[Interface element records]
┄┄┄┄┄┄┄┄┄┄┄┄┄┄┄┄┄┄┄┄

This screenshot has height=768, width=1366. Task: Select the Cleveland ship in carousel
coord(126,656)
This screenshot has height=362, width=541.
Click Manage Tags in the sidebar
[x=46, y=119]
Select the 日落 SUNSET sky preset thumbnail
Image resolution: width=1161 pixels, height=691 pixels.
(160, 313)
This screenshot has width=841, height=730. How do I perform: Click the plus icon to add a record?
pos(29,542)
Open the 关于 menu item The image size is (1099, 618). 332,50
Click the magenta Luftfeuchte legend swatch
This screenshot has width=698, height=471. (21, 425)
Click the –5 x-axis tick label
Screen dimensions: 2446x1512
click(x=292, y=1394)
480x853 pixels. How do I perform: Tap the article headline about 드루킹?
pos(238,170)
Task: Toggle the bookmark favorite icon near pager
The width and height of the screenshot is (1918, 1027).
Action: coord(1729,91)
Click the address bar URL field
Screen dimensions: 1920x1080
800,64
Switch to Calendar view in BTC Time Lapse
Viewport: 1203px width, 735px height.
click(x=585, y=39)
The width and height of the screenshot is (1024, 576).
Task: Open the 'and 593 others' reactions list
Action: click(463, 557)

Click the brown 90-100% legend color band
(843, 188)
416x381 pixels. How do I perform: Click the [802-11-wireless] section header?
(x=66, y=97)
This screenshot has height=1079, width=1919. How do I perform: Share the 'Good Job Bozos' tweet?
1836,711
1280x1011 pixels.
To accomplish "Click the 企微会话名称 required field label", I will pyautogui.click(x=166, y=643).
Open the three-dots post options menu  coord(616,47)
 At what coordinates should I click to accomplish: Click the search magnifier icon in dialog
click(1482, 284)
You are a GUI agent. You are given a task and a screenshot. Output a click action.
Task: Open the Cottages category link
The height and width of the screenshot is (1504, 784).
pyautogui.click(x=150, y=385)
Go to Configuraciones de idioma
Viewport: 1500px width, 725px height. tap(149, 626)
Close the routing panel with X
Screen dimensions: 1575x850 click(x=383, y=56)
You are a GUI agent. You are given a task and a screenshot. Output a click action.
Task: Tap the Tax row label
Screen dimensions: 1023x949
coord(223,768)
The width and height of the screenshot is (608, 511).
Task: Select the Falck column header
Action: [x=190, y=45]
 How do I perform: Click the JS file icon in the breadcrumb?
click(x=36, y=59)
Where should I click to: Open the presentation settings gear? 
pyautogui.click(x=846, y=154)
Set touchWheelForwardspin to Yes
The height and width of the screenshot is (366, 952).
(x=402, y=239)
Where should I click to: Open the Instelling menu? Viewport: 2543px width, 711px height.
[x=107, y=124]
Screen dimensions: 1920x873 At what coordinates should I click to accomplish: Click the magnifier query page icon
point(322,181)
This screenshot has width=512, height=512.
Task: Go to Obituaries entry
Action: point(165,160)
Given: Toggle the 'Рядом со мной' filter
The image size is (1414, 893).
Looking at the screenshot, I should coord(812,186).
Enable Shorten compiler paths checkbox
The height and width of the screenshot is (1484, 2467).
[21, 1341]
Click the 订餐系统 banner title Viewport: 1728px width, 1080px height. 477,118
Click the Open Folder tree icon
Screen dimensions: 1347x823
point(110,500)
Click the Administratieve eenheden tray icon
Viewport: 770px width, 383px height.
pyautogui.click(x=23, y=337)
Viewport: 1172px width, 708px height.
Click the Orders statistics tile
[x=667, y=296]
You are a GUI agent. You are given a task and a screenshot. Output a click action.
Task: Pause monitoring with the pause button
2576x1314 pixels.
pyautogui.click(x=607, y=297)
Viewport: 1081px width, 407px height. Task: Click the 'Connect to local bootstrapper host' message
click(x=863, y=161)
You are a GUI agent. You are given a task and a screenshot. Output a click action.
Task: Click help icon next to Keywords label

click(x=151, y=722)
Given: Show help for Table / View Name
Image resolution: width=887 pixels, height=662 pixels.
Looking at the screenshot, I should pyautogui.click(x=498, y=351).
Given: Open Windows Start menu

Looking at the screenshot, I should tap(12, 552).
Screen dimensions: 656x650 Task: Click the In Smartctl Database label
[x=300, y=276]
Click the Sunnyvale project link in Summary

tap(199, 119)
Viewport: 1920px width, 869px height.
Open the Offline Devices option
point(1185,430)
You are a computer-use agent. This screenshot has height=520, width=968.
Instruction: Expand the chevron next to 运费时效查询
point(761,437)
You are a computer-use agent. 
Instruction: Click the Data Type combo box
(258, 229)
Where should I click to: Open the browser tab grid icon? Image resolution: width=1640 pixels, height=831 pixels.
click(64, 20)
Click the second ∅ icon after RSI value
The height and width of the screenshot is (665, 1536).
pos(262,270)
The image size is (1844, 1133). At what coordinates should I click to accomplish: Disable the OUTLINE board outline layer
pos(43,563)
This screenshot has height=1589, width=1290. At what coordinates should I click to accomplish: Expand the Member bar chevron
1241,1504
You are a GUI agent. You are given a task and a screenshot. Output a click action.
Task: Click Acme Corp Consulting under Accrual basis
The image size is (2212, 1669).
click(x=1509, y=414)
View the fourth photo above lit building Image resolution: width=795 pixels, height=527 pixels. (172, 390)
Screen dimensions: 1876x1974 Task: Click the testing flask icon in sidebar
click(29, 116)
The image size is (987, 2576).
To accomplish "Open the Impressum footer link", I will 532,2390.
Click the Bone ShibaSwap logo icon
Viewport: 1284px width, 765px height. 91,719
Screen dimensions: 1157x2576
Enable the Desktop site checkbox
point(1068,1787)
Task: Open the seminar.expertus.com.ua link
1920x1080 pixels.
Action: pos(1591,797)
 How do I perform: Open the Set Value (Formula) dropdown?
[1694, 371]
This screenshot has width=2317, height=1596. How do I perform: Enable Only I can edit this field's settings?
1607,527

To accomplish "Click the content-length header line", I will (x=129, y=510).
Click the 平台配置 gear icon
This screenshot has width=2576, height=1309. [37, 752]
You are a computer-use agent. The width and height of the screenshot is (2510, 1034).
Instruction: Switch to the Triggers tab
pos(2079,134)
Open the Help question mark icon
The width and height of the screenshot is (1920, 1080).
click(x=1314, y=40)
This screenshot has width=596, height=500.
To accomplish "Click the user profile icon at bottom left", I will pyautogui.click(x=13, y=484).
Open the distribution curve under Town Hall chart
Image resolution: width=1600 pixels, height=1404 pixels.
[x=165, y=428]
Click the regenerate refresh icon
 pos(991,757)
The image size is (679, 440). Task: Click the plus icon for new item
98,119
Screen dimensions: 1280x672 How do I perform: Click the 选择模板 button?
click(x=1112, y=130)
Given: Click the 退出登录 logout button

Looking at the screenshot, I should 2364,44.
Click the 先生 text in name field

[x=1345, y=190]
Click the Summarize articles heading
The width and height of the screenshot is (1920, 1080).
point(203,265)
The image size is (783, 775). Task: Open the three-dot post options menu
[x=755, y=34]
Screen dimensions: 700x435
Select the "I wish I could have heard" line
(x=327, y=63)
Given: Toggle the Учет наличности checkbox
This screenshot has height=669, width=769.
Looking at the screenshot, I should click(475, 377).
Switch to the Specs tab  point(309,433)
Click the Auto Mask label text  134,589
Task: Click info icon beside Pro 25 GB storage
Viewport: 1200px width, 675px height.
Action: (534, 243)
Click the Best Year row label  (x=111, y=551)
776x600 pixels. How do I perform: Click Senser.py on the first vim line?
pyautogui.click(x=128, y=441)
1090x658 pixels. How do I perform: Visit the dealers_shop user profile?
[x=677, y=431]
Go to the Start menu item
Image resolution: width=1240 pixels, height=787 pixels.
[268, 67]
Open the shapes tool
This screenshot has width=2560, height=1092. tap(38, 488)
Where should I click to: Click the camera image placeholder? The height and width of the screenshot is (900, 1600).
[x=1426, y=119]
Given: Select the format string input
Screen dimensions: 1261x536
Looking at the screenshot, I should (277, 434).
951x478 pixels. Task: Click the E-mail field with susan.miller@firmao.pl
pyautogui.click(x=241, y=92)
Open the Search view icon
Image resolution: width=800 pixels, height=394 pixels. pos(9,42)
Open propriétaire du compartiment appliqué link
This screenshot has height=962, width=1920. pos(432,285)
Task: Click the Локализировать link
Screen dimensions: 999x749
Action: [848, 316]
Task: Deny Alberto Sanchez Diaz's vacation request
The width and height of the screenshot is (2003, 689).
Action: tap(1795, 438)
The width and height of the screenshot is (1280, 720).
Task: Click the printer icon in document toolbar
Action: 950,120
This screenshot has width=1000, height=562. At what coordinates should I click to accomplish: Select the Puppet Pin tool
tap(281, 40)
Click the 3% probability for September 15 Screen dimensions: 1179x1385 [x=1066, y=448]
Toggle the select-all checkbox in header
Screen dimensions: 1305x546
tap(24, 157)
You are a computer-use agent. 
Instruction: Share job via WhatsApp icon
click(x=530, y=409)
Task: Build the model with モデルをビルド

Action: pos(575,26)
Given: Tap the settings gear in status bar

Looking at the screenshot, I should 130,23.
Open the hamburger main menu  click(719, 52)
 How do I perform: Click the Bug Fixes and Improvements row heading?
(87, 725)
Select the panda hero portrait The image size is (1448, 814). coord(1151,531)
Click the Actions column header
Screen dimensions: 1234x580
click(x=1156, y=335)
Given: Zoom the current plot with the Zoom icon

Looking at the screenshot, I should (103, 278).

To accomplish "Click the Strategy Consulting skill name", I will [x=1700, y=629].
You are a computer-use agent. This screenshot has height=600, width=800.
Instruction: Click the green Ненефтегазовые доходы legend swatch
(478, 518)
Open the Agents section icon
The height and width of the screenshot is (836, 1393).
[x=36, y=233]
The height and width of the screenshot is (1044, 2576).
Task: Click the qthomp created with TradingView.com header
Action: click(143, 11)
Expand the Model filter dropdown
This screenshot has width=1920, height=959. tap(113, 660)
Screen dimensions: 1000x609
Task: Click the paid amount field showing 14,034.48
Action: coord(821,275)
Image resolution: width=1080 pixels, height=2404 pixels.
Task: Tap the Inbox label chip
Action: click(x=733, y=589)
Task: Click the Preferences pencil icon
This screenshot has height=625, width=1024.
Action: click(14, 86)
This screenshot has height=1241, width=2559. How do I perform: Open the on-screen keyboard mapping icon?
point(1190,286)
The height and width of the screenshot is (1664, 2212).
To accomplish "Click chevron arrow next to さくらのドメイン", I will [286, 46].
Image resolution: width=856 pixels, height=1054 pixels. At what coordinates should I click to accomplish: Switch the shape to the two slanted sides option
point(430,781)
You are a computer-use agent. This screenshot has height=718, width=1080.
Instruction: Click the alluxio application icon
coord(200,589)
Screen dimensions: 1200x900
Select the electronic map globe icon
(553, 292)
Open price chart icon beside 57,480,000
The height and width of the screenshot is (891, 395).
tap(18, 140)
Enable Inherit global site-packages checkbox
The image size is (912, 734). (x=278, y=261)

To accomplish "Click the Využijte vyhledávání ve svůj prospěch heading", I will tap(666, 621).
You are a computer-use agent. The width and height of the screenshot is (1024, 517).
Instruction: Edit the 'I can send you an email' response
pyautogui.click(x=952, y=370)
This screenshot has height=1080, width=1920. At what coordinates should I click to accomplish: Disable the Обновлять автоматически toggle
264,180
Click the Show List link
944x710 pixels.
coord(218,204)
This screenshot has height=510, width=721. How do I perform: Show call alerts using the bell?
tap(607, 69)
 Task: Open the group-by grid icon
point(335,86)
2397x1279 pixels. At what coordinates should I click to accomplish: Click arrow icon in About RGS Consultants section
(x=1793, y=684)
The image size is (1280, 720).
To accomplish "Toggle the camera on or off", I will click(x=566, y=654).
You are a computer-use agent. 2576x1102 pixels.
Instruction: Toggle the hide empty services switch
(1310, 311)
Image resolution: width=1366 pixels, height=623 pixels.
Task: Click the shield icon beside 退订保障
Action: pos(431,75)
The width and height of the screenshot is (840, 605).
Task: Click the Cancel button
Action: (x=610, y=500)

┄┄┄┄┄┄┄┄┄┄┄┄┄┄┄┄┄┄┄┄

**TASK DESCRIPTION**: Which lines in the listing contain the string "gear"? Copy each of them in full, treating uppercase and lowercase as distinct.

**OUTPUT BELOW**:
Where should I click to: Open the presentation settings gear? 
Click the 平台配置 gear icon
Given: Tap the settings gear in status bar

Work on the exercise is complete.